The sermon begins with the Praise Choir’s leading the congregation in “Walking up the King’s Highway,” a lively chant that provokes the crowd to sway and clap. Then, Pastor Kelly M. Smith Jr. begins his sermon called “Getting a Handle on Life.”

With the ferocity of an old-time revivalist preacher, Smith’s delivery is full of vibrato and it crescendos into moments so hot that people have to release a shout, “Yes, yes Lord!”

“The only one you can count on is God,” says Smith. “The devil is out there and he’s real. He’s not just a figure of your imagination. And he’s out to get you!” Despite the dreadful tone of the sermon, Smith’s intensity appears to stir an internal radiance in people, who are smiling throughout. They are, after all, on God’s side.
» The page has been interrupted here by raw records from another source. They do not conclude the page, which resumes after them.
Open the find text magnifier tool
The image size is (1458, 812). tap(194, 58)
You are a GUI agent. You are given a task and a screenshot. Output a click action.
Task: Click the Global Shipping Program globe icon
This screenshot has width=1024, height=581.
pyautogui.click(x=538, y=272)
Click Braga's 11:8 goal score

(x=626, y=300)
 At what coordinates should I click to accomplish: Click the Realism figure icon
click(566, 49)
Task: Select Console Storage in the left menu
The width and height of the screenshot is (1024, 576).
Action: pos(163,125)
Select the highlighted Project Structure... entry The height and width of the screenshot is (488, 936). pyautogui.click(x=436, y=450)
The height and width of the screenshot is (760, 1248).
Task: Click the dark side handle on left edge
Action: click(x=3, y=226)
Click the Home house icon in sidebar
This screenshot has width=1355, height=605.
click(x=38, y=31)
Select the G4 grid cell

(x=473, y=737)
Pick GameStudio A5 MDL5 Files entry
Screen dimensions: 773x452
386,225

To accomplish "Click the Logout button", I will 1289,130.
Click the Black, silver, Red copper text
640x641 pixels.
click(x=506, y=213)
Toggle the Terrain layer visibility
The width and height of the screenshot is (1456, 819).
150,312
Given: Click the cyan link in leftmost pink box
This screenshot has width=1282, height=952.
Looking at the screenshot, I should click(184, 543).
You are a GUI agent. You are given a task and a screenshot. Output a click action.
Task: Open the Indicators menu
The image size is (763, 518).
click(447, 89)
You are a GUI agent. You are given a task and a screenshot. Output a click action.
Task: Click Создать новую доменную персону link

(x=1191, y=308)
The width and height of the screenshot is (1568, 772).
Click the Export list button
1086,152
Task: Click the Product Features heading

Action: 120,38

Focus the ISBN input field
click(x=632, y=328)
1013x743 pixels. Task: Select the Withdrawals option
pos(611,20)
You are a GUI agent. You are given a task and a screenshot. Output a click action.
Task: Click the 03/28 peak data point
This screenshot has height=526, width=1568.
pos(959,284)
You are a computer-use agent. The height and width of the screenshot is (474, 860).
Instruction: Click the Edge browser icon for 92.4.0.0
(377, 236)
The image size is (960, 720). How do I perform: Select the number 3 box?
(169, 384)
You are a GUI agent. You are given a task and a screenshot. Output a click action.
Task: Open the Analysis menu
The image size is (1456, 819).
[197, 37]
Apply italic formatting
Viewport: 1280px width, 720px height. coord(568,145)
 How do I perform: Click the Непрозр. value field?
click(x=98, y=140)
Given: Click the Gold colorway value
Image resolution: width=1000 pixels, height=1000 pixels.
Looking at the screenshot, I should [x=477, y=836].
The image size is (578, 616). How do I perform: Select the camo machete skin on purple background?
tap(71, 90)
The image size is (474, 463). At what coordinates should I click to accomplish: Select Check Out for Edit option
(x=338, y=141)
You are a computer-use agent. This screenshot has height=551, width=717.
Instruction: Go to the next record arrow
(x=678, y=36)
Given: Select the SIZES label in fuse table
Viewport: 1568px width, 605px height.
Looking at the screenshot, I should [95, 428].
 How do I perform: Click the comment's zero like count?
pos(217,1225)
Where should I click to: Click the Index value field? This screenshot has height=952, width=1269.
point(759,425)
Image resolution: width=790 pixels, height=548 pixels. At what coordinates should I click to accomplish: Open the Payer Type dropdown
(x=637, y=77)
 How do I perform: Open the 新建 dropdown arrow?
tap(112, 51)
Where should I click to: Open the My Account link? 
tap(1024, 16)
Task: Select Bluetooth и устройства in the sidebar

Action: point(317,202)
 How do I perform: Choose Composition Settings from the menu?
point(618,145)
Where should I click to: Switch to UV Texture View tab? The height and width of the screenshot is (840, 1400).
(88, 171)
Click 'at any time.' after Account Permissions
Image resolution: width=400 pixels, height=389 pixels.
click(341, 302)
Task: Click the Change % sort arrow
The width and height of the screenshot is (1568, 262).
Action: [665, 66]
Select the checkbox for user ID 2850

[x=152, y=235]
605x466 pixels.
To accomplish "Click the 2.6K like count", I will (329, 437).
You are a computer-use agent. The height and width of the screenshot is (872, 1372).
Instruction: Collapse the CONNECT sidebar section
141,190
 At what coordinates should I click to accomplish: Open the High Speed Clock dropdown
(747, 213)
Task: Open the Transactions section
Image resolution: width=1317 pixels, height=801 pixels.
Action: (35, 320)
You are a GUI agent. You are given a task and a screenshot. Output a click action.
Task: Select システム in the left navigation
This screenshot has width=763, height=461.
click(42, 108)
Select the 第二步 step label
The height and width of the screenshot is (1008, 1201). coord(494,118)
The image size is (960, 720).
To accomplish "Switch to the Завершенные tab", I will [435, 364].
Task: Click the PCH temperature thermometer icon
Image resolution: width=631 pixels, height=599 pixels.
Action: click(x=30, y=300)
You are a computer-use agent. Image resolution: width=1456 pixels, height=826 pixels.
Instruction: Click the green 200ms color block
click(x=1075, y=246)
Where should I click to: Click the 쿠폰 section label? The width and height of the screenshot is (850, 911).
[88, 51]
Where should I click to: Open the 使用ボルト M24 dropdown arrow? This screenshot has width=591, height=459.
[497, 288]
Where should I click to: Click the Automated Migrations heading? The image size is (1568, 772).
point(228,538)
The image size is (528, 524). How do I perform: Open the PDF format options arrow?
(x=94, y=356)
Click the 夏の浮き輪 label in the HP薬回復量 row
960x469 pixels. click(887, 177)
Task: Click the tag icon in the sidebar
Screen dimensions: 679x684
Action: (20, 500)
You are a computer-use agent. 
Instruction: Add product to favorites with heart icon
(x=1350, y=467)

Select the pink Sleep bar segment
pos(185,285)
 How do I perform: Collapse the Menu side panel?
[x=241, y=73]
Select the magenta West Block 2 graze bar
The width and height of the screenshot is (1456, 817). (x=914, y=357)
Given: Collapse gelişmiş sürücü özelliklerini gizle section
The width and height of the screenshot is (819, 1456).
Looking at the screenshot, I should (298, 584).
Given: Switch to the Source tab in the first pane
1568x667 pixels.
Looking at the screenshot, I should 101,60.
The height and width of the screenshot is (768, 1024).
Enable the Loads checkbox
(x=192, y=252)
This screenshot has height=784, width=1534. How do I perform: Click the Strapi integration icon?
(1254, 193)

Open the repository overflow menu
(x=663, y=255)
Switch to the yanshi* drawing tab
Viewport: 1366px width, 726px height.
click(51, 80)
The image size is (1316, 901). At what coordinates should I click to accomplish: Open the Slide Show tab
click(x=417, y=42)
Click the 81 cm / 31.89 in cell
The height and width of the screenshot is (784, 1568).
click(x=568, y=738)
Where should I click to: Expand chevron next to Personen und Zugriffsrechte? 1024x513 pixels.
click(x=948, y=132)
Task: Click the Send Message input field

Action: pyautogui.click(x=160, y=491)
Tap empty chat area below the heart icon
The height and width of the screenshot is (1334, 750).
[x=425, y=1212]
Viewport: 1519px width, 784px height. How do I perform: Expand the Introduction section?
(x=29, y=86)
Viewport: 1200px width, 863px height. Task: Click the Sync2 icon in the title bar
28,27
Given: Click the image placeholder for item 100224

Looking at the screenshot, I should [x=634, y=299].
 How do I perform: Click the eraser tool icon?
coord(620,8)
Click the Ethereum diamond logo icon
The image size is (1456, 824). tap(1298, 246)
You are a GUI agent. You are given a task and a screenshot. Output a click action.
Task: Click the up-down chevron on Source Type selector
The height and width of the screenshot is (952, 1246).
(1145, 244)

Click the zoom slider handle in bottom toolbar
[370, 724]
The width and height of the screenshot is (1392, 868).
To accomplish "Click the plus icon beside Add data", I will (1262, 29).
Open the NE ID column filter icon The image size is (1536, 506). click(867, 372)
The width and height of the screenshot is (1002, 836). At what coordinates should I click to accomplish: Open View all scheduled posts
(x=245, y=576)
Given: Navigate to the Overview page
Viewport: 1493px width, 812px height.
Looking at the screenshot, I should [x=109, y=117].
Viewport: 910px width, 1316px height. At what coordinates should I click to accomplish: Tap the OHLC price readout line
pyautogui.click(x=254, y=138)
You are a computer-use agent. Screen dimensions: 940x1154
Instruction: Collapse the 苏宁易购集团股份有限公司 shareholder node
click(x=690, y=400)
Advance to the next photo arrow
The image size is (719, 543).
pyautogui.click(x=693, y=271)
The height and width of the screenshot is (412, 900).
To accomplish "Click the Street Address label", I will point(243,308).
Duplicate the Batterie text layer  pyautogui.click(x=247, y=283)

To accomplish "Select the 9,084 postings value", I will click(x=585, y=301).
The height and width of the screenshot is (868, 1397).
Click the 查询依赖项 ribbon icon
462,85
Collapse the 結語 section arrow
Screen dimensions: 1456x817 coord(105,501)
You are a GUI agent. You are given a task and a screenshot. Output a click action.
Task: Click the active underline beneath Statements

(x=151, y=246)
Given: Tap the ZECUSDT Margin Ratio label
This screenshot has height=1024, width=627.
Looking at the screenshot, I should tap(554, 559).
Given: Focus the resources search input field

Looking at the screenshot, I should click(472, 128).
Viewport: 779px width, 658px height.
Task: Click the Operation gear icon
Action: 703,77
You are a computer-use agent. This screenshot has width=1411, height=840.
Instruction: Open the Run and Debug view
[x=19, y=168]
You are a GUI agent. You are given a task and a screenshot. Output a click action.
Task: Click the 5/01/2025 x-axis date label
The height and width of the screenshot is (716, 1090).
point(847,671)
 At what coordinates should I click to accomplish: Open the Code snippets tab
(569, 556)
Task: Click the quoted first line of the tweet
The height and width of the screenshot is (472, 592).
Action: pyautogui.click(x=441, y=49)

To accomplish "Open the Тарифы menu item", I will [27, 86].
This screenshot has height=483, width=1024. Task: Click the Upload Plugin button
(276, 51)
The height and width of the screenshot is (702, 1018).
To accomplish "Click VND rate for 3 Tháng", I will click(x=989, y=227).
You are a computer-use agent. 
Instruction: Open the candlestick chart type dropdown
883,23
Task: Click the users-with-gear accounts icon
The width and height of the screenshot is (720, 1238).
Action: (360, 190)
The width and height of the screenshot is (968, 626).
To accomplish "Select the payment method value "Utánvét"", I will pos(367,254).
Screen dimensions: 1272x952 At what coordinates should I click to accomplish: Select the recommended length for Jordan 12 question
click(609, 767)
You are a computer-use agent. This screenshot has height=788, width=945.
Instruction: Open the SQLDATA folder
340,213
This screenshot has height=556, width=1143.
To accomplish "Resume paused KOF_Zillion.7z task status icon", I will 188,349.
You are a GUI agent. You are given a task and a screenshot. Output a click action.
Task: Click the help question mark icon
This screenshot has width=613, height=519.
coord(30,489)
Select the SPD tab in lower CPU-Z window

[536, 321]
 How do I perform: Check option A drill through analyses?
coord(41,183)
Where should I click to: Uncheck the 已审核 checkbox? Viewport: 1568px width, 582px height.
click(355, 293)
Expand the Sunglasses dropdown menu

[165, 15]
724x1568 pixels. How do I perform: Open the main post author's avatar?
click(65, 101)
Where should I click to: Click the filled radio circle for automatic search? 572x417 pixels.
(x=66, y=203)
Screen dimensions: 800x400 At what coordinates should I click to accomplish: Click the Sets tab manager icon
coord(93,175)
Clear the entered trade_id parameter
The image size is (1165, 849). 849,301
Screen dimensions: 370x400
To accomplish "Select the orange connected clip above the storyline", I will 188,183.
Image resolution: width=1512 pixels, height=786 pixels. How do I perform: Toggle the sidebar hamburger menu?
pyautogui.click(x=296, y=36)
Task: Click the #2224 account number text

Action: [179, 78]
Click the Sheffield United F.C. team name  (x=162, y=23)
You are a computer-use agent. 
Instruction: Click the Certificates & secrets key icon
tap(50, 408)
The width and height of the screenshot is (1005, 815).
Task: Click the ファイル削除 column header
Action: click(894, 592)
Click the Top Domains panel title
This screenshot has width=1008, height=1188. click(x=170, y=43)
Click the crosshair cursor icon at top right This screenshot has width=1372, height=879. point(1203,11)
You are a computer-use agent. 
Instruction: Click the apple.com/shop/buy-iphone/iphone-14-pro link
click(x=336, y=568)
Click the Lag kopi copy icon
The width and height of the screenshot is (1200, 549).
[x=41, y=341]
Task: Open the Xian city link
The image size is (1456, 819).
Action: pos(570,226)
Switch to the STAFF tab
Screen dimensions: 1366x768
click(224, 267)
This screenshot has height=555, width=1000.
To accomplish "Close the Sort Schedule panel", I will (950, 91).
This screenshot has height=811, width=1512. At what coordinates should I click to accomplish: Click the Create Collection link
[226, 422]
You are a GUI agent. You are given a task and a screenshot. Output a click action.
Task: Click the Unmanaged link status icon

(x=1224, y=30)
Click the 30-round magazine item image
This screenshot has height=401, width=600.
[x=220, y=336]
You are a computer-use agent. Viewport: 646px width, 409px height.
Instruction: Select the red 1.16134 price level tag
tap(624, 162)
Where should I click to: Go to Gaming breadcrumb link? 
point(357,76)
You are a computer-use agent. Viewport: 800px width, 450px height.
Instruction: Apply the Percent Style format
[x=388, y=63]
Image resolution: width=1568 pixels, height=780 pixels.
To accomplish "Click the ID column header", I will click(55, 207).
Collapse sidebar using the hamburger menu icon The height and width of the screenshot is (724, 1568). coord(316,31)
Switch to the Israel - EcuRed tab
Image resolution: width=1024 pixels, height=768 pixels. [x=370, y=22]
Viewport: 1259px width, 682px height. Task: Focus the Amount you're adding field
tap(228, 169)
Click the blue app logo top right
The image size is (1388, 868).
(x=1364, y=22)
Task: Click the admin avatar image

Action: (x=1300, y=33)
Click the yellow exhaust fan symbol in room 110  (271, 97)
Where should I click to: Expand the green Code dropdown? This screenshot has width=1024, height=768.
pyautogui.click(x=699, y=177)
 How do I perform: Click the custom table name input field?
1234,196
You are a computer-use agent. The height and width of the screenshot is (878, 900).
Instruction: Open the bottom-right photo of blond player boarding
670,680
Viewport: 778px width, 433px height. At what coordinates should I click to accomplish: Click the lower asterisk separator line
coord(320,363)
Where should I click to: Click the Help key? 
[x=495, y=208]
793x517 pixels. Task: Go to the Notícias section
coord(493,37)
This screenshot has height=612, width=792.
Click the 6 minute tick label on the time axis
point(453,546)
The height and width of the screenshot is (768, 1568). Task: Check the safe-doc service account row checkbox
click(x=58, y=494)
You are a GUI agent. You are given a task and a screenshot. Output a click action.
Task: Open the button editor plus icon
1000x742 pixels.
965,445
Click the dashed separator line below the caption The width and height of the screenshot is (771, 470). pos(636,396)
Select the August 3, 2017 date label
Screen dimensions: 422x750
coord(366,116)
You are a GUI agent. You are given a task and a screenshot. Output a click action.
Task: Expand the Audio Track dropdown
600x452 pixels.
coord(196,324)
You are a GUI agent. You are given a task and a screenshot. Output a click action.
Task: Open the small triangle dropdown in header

“Worrying is an act of pride ! Because you think you can handle it all yourself, and that’s pride-ful ,” Smith is literally screaming now. “You gotta give it up to God.” The wave of excitement explodes into clapping and shouts of exaltation.

“Giving it up to God” is one of those phrases that crosses the wide range of Christian faiths. In a sense, it’s a relief that we might not be the sole responsible parties in our lives—that God, or some higher power has a plan for us.

TVUUC’s Buice says that, to him, “Religion is about comforting the afflicted and afflicting the comfortable.” At the Salvation Army Wednesday night service, that feeling is overwhelming. About half mostly made up of the small congregation appears to have wandered over from the shelter. The other half is mostly elderly people who’ve been given rides here by other members or social workers. Interestingly, it is the only racially diverse service I attend. The Caucasian female pastor calls on Miss Eve, a skinny, elderly African-American woman to open the service in prayer. She is earnest and direct, and long-winded, as if she’s said many prayers in her life. “Lord we want to make a place for you in our hearts,” she says.

“Ya’ll pick a song,” says Salvation Army corp. member Sonja Anderson, in the soft tone of a babysitter. “Anybody have a favorite?” We sing “Blessed Assur-ance,” one I remember from childhood.

This is my story/this is my song/praising my savior/all the day long

The song comes to a reluctant close, and Anderson asks if anything positive happened to anyone today. “I didn’t get locked up today, even though I violated my probation, they let me go,” says one wiry man.

“That’s real good,” says Anderson, unflinching.

“I woke up today and that’s good. I’m feeling good today,” says another elderly woman with a large halo of shiny black curls.

During prayer requests, one woman asks to add her name, as she had a mammogram turn up with a possible tumor. Another woman breaks down into tears over her troubled son and her own financial crisis.

Then, Anderson reads from a devotional book called Stand in The Gap , which she says she picked up at a thrift store. “It’s by faith that we have been made acceptable to God,” she says. “We gladly suffer because it helps us know that we will be able to endure.”

The purpose of religion couldn’t be more starkly apparent than it is here at the Salvation Army. Faith, for those who are truly in need of it, functions to ease the suffering in life. Here, there is no mention of controlling others’ lifestyles, or even bringing others to God. It is enough that they are here. Today.

Then, someone requests to sing “Amazing Grace.” No one needs a hymnal this time; the words are etched in everyone’s memory.

Amazing grace/how sweet the sound/that saved a wretch like me/I once was lost/but now I’m found/ was blind but now I see

The voices are off-key and dissonant, mingling together and rising up in a prayer that’s both shabby and wrought with holiness. Closing my eyes, there is a childish comfort. The familiar words swaddle me and I want to grab someone’s hand or poke their hip and ask them for a wadded up Kleenex, but no one is there next to me. Still, it’s enough, to stand, be calm, and sing out.